The World Economic Forum ranks the United States as No. 48 in quality of math and science education. In just 48 hours, the 60 student participants in Aggies Invent this weekend came up with ideas to address challenges facing K-12 STEM education today in the U.S.
Ten student teams addressed pressing problems such as making learning engaging, closing minority and gender gaps, improving teacher preparation and digitization of the modern classroom.
“I had an idea to hold an Aggies Invent centred around education and we worked with the College of Education and our industry sponsors to come up with problem statements for our students,” said James Wilson, Engineering Innovation Center facility manager. “We have students designing apps for teachers and children with special needs, hardware to monitor behaviour and stress levels of children, modular furniture to accommodate the needs of a modern classroom and virtual college tours for high school students.”

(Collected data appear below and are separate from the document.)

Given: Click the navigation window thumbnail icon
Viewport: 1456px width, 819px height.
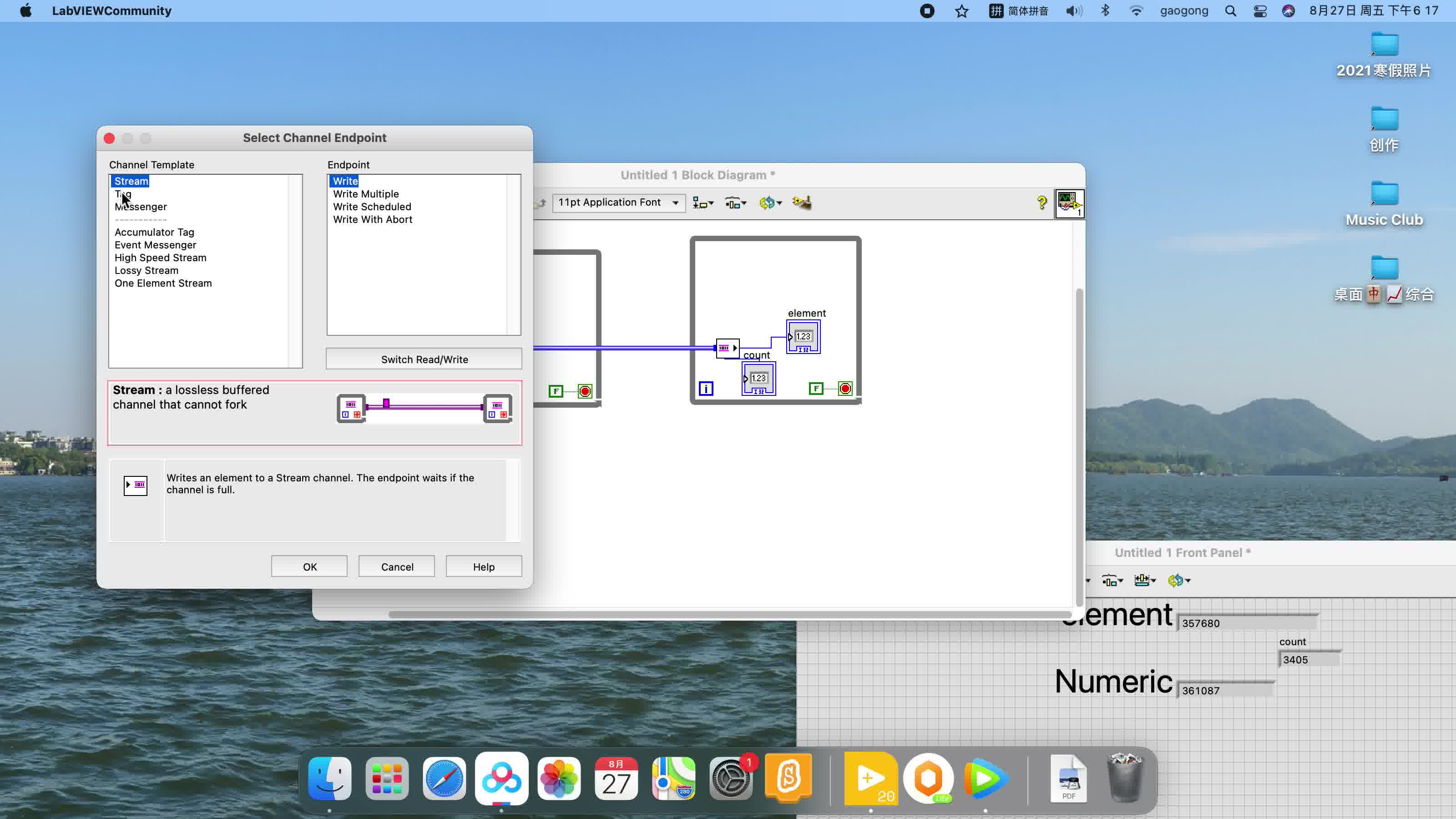Looking at the screenshot, I should (x=1069, y=203).
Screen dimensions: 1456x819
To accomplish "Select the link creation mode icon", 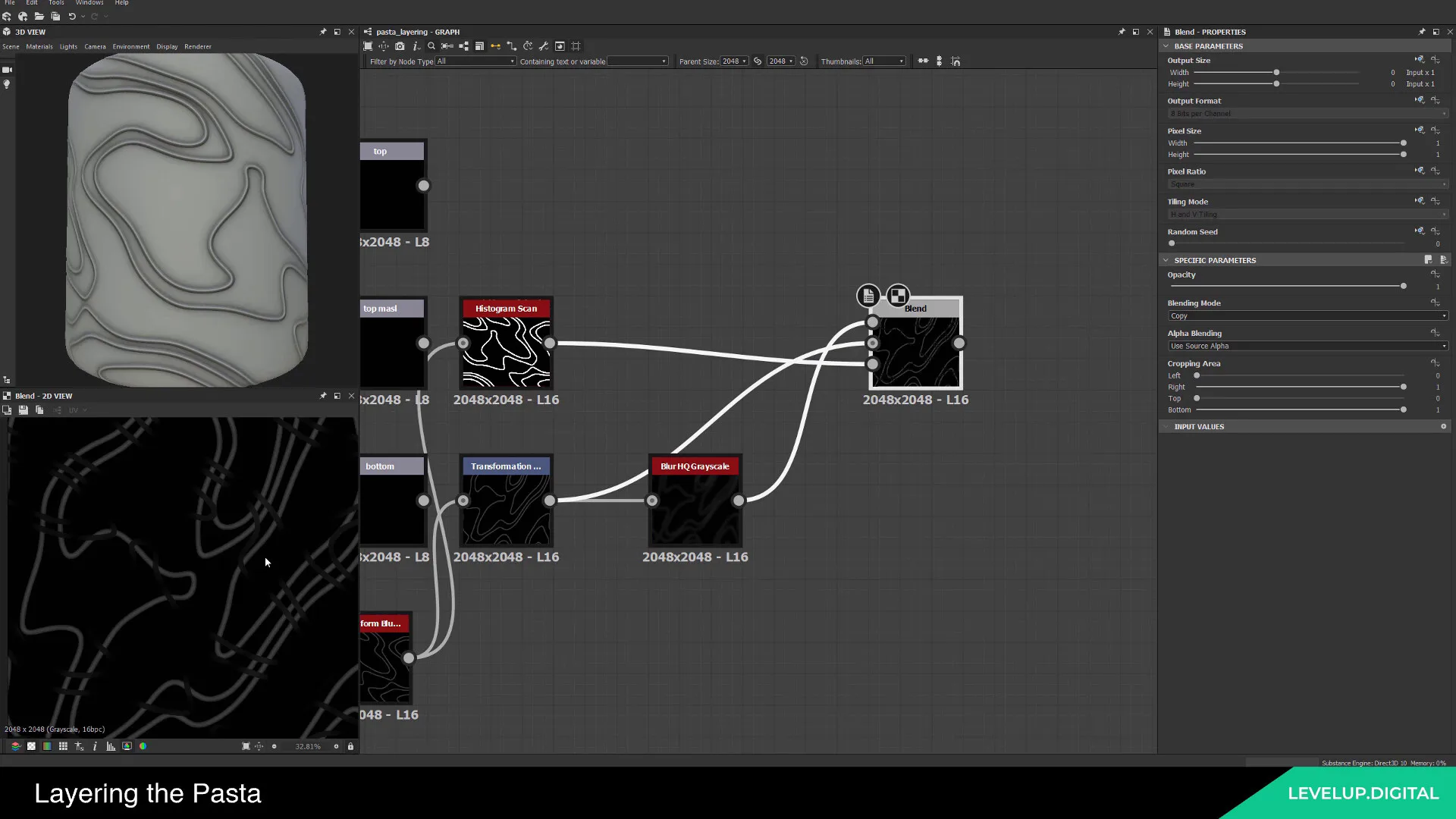I will 495,46.
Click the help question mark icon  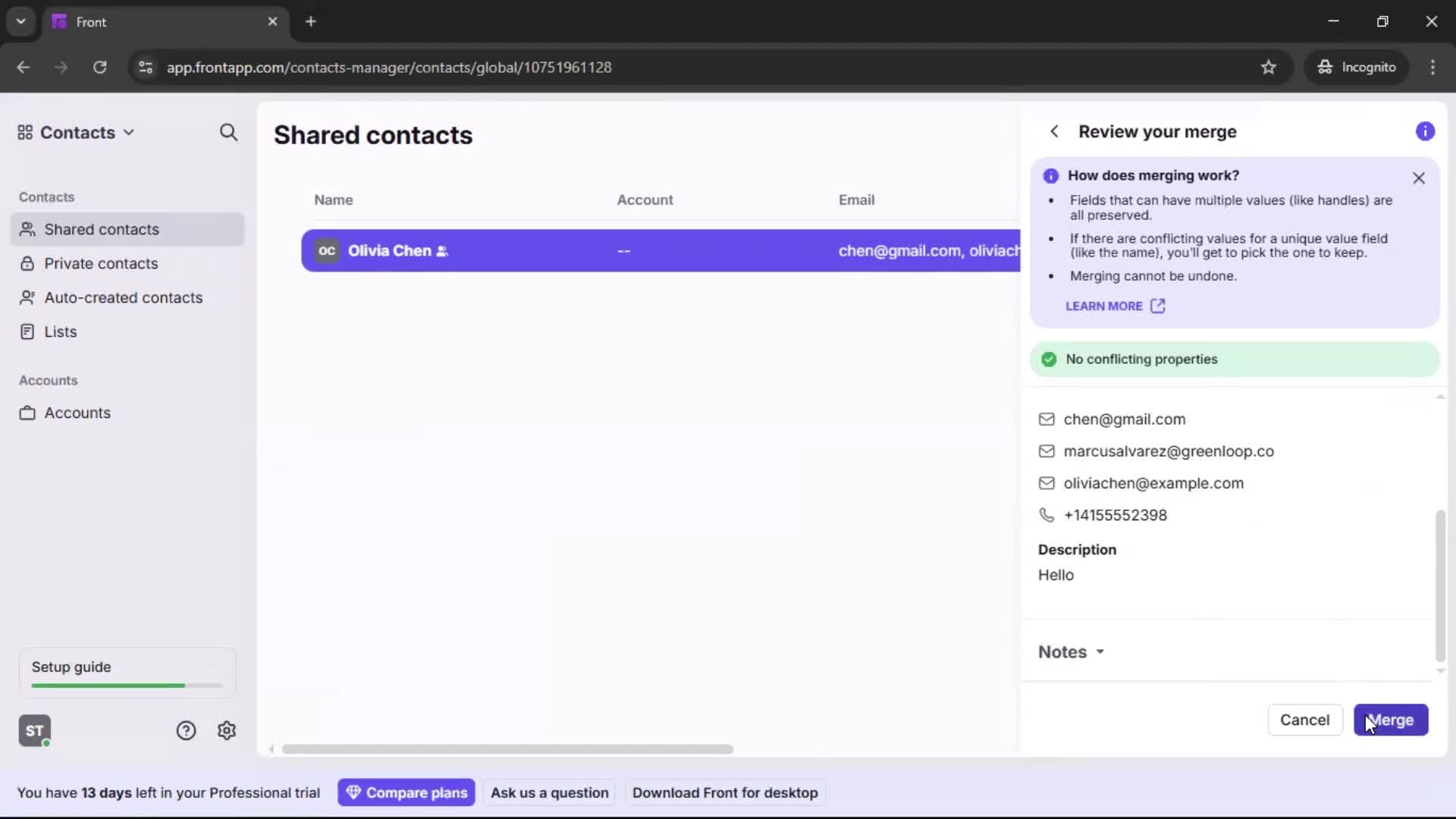[186, 730]
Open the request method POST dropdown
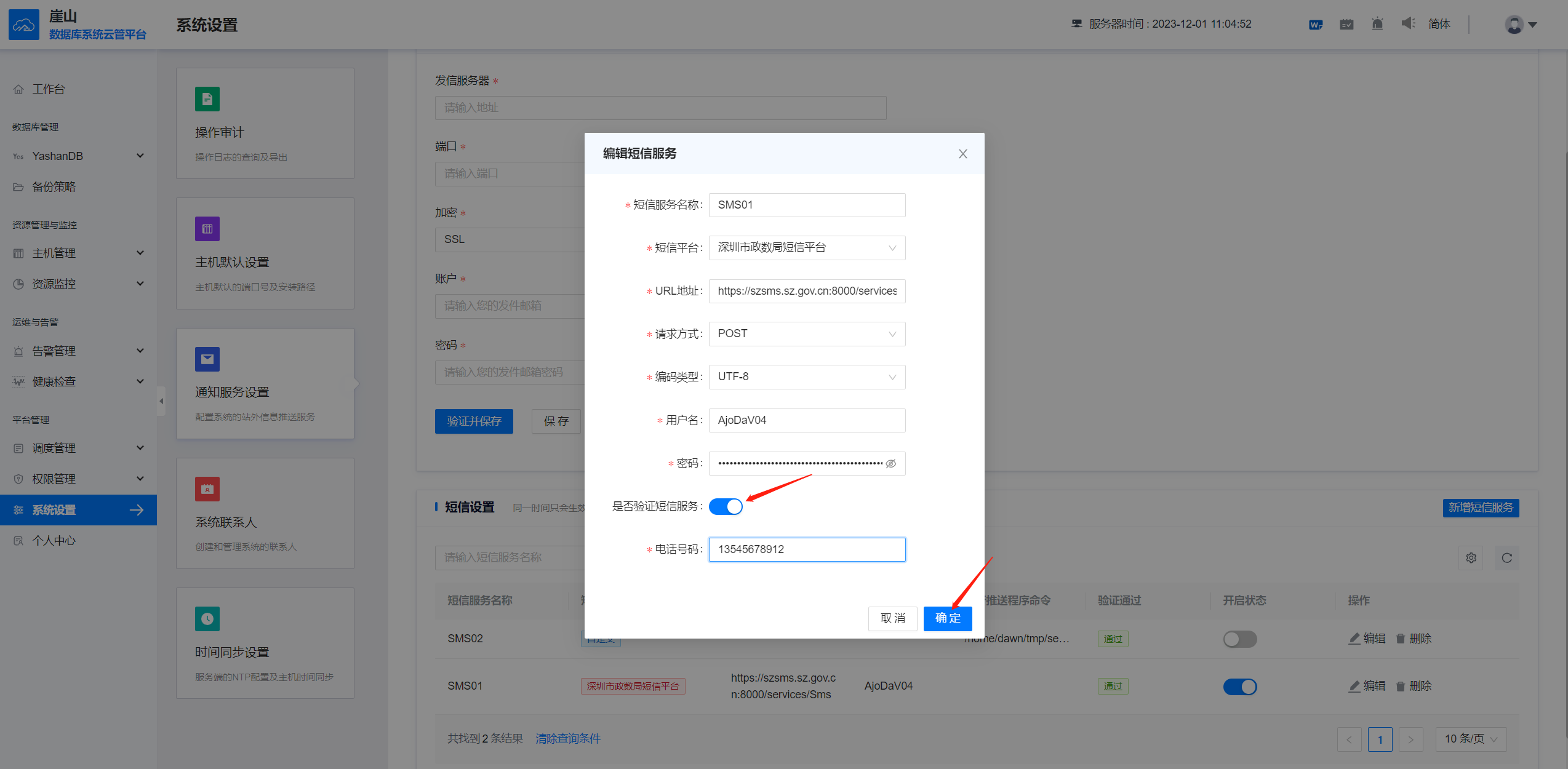 pos(806,334)
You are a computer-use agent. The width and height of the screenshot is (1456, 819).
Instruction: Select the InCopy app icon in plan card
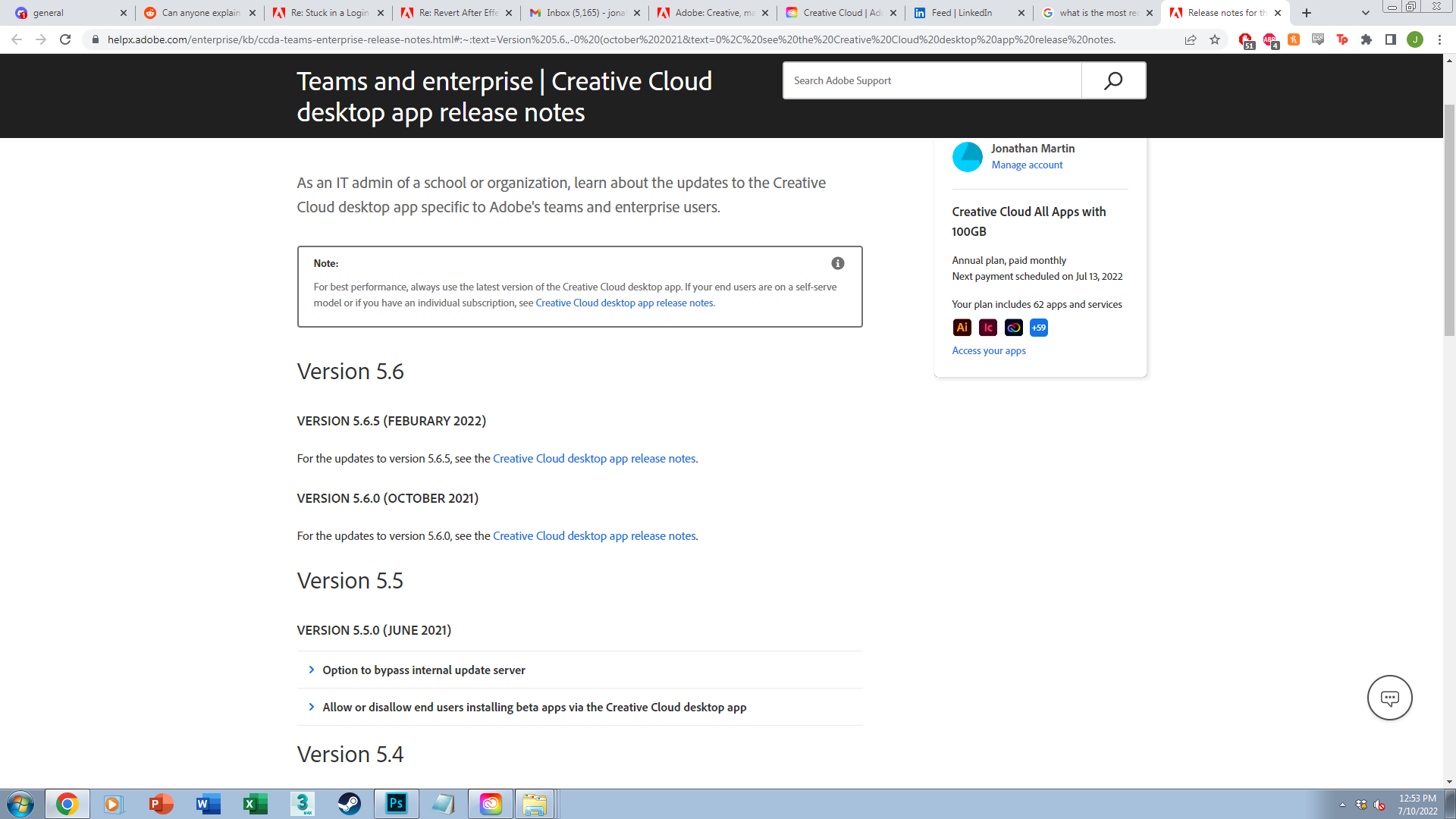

Students were aided by world-class facilities inside the 20,000 square foot rapid prototyping lab and mentors from Texas A&M and the industry.
“We are hoping to find ideas that are going to change classrooms because 21st century learners need different classrooms,” said Robin Rackley, clinical professor from the College of Education and Human Development.
Rackley said differentiating instruction based on the level of knowledge and expertise is extremely important in order to tackle challenges facing STEM education in the United States.
“Trying to meet the needs of everyone in a classroom is difficult, and we need to get every student on the same page because some students may not be good at science or have very little knowledge about STEM careers,” Rackley said.
The winning team of the event was team “Veggie Roll,” which built a device to help students in developing countries learn principles of agriculture.
“We built a portable seed-plant assisting device that could help conduct training sessions on how to properly space and plant seeds and plugs in the field,” said Carlos Rios, mechanical engineering sophomore.
The team was awarded $1,000 for their efforts, and the organizers promised grant money with complete access to the facilities in the Engineering Innovation Center for further development of its ideas.
The event is set to expand nation wide.
“Rodney Boehm, director of Aggies Invent, is aiming to take this event to schools and community colleges nationally,” Wilson said. “We will have an event themed around first responders in April which will be our biggest ever. We will also have a super-Aggies Invent in the summer wherein winners from previous events will get together for a bigger challenge.”
One area of growth the competition saw this time around was in the number of women participants. For the first time, half of Aggies Invent participants were women — a statistic many in the tech workforce are hoping to see reflected in the actual STEM field through better STEM education. At the moment, women represent 48 percent of the workforce, but only 24 percent of STEM jobs.
“Usually when it comes to STEM, girls are discouraged implicitly — they’re not asked the harder questions in the classroom, professors have different expectations from them and they don’t have sufficient role models to look up to,” said Radhika Viruru, clinical professor of Teaching, Learning and Culture.